[Work instruction]
Arrange the records from the line containing "The height and width of the screenshot is (799, 613)." through the line containing "center [40, 88]." as a Markdown table with two columns, Row and Record line. Number each line in the Row column and leave out blank lines.

[Information provided]
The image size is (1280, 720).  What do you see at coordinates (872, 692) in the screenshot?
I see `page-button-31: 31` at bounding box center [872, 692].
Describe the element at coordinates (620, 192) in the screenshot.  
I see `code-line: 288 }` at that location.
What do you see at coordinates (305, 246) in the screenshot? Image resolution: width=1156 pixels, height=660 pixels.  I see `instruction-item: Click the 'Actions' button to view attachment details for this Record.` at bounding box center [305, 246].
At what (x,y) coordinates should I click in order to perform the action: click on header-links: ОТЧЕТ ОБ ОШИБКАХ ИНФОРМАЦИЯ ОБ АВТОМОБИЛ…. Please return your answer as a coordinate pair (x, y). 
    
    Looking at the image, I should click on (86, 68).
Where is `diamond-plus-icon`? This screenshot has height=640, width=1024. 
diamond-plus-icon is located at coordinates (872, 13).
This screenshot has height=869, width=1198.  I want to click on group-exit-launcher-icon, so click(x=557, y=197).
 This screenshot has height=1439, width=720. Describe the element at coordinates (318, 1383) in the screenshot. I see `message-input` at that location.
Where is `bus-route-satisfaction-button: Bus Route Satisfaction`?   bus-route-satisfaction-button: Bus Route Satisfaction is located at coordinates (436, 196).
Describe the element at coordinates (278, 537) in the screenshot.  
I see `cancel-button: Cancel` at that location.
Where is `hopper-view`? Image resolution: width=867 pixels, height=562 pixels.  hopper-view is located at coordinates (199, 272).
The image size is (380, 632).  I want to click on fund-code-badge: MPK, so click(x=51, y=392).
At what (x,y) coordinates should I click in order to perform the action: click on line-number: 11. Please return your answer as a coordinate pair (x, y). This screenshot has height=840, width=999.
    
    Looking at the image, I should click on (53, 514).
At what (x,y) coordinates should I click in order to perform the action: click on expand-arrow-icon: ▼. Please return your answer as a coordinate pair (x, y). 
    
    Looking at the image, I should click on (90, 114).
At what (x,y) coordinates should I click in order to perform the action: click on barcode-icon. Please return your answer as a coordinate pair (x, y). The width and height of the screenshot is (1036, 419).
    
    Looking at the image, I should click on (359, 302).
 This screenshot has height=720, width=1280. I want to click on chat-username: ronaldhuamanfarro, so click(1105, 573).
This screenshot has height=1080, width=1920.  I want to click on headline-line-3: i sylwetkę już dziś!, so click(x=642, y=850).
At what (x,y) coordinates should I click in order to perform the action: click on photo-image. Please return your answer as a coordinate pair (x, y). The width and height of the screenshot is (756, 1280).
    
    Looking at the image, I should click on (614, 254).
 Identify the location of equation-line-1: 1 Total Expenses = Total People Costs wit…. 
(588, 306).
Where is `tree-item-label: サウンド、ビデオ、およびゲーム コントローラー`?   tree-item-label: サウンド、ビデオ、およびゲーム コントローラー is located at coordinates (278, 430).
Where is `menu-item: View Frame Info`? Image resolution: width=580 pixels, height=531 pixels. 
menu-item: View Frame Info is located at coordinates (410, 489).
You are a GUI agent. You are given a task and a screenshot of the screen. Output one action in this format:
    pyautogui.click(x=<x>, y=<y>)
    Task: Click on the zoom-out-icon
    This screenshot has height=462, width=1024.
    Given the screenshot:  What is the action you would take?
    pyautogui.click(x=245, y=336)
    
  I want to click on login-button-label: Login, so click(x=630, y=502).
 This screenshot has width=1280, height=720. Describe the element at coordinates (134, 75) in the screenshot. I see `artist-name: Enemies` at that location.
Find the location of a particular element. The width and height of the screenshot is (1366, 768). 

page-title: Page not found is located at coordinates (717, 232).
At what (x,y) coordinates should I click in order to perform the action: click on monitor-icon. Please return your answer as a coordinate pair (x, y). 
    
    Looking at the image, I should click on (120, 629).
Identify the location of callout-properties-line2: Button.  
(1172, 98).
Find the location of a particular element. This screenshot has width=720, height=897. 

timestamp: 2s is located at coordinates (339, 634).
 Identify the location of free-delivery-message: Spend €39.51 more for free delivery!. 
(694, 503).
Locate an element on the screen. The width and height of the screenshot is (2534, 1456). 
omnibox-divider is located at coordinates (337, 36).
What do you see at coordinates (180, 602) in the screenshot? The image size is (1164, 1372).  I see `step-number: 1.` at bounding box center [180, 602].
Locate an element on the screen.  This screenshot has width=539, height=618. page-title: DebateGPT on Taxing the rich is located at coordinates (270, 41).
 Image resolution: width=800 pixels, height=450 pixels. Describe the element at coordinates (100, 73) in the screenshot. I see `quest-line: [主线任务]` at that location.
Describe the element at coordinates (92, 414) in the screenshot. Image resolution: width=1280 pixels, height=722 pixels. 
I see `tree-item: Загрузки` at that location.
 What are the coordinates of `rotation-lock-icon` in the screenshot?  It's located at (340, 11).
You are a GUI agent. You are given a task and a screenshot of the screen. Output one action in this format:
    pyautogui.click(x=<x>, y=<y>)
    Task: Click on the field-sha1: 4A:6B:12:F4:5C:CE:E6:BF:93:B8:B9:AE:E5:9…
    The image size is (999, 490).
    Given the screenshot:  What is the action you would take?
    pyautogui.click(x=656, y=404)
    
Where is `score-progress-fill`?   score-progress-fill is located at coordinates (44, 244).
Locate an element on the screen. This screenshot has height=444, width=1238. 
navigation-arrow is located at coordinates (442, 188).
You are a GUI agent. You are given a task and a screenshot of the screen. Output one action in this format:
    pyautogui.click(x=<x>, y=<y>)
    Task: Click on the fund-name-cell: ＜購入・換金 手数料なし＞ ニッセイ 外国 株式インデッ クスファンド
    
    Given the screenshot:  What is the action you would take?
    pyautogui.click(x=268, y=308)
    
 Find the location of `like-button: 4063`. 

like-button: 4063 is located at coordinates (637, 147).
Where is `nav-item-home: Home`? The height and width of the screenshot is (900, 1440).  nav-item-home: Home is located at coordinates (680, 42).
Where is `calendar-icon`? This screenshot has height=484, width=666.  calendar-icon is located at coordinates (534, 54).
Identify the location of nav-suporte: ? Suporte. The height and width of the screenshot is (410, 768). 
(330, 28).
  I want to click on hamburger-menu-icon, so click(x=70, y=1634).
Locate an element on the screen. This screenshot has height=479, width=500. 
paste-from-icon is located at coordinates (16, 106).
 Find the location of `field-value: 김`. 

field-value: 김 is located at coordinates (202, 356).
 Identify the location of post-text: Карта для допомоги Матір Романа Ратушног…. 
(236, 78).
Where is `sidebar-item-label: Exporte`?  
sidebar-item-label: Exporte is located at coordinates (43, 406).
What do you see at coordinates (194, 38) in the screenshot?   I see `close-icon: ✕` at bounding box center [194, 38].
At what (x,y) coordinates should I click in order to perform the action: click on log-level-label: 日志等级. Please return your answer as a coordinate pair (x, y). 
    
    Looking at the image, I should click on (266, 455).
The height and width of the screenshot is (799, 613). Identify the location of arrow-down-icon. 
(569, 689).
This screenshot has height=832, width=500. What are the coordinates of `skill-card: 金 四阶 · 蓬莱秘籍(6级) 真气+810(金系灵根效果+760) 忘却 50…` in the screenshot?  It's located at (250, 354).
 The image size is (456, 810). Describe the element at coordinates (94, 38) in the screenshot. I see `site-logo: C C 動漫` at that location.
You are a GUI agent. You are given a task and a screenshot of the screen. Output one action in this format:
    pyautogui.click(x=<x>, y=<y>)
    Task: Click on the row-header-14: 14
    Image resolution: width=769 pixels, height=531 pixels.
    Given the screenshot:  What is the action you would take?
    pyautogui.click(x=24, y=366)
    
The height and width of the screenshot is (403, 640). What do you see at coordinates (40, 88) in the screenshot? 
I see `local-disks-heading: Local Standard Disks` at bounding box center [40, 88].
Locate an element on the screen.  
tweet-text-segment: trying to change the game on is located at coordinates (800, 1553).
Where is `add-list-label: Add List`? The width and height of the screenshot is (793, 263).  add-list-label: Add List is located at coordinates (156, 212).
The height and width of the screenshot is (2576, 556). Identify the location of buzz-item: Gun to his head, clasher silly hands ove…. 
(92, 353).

[Exercise response]
| Row | Record line |
|---|---|
| 1 | The height and width of the screenshot is (799, 613). Identify the location of arrow-down-icon.  |
| 2 | (569, 689). |
| 3 | This screenshot has height=832, width=500. What are the coordinates of `skill-card: 金 四阶 · 蓬莱秘籍(6级) 真气+810(金系灵根效果+760) 忘却 50…` in the screenshot?  It's located at (250, 354). |
| 4 |  The image size is (456, 810). Describe the element at coordinates (94, 38) in the screenshot. I see `site-logo: C C 動漫` at that location. |
| 5 | You are a GUI agent. You are given a task and a screenshot of the screen. Output one action in this format: |
| 6 |     pyautogui.click(x=<x>, y=<y>) |
| 7 |     Task: Click on the row-header-14: 14 |
| 8 |     Image resolution: width=769 pixels, height=531 pixels. |
| 9 |     Given the screenshot:  What is the action you would take? |
| 10 |     pyautogui.click(x=24, y=366) |
| 11 | The height and width of the screenshot is (403, 640). What do you see at coordinates (40, 88) in the screenshot?  |
| 12 | I see `local-disks-heading: Local Standard Disks` at bounding box center [40, 88]. |